■ **YOUR OBJECTIVE**: Output as a JSON list of strings, one per line and skipping blank lines, the rows starting with the line containing "Task: Click the bell" and going on through the line containing "pos(714,41)".

■ **Item position rows**:
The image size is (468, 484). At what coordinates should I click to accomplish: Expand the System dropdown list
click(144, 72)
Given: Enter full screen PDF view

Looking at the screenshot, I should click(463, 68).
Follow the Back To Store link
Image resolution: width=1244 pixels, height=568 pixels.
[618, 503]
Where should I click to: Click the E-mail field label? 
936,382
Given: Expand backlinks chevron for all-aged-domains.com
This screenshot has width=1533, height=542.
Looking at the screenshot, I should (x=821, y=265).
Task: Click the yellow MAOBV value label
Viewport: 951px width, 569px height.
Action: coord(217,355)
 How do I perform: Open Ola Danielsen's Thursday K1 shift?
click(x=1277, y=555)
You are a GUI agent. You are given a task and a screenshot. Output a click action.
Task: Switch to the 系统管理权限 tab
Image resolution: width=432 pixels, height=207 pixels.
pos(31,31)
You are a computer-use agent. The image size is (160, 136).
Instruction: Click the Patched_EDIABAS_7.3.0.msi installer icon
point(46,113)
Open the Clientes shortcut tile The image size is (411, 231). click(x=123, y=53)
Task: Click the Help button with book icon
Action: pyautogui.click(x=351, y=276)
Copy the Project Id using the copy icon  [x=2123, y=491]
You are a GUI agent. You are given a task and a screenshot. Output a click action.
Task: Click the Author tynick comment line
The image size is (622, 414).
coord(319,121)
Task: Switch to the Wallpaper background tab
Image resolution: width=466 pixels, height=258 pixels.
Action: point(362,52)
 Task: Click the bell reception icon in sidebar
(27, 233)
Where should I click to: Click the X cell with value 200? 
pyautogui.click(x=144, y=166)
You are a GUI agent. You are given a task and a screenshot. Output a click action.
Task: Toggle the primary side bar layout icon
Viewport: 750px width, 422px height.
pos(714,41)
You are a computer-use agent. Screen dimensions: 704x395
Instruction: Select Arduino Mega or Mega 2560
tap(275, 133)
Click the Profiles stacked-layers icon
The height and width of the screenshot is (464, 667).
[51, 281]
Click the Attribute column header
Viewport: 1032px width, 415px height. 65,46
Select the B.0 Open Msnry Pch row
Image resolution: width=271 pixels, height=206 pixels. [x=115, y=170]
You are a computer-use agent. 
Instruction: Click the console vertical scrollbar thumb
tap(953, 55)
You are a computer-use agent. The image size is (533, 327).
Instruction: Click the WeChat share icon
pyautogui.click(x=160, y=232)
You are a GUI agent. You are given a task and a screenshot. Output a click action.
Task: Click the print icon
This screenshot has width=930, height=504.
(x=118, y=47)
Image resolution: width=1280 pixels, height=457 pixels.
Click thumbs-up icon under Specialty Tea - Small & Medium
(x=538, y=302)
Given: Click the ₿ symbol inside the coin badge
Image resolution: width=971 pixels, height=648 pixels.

■ **OUTPUT FOR THIS EXERCISE**:
[
  " Task: Click the bell reception icon in sidebar",
  "(27, 233)",
  "Where should I click to: Click the X cell with value 200? ",
  "pyautogui.click(x=144, y=166)",
  "You are a GUI agent. You are given a task and a screenshot. Output a click action.",
  "Task: Toggle the primary side bar layout icon",
  "Viewport: 750px width, 422px height.",
  "pos(714,41)"
]